How It Works
The formula is straightforward:
PEG = P/E ratio ÷ expected earnings growth rate (%)
Start with the P/E ratio — the share price divided by earnings per share. Then divide that number by the company's projected annual earnings growth rate, expressed as a percentage without the percent sign.
Take Alphabet (GOOGL) as an example. If GOOGL trades at a P/E of around 22 and analysts expect earnings to grow at roughly 15% per year, the PEG ratio works out to approximately 22 ÷ 15 = 1.47. That single number now carries more information than the P/E alone, because it reflects what investors are paying per unit of expected growth.
The growth rate used is typically a forward-looking estimate — often a 3-to-5-year consensus forecast from analysts — though some versions use historical growth instead. It is worth knowing which input a given source is using, because the two can produce very different results.
How to Read It
The most widely cited rule of thumb is that a PEG of 1.0 suggests a stock is priced in line with its growth. A PEG below 1 is often flagged as noteworthy because it implies the market may not be fully pricing in the expected growth — though this can also signal that the market doubts those growth estimates. A PEG above 1 indicates investors are paying a premium over the implied growth rate, which is common for companies with strong competitive moats or consistent execution records.
Sector context matters a great deal here. Mature, slow-growing industries like utilities or consumer staples routinely carry lower PEG ratios than high-growth technology companies, where elevated multiples are the norm. Comparing PEG ratios across sectors without adjusting for this can be misleading.

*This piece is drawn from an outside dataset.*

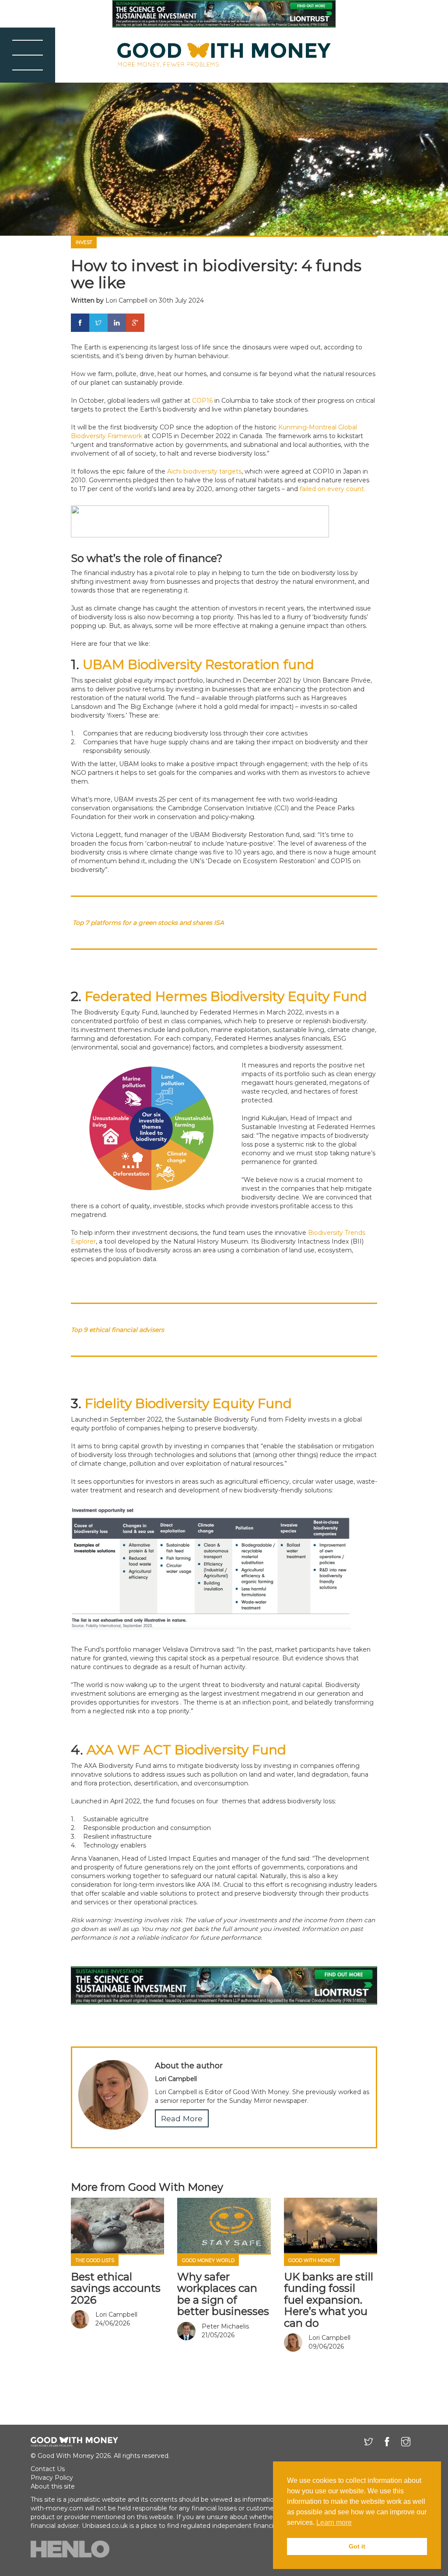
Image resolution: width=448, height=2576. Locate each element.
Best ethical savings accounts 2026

Where to Find It on Quantify
The PEG ratio is displayed directly on Quantify stock pages alongside other key valuation metrics, making it easy to see in context. You can explore Alphabet's current figures — including its P/E, forward growth estimates, and PEG — on the GOOGL stock page on Quantify. Having all these numbers in one place makes it straightforward to compare the PEG against sector peers without jumping between sources.
Common Mistakes
Treating the growth estimate as fact. The PEG ratio is only as reliable as the earnings growth forecast plugged into it. Analyst estimates can be optimistic, especially for cyclical businesses or companies in fast-changing industries. A low PEG built on an aggressive growth assumption can be far less meaningful than it appears.
Using it in isolation. The PEG ratio says nothing about a company's debt levels, profit margins, cash flow quality, or competitive position. Analysts use it as one lens among many — a starting point for deeper investigation, not a standalone verdict on whether a valuation is justified.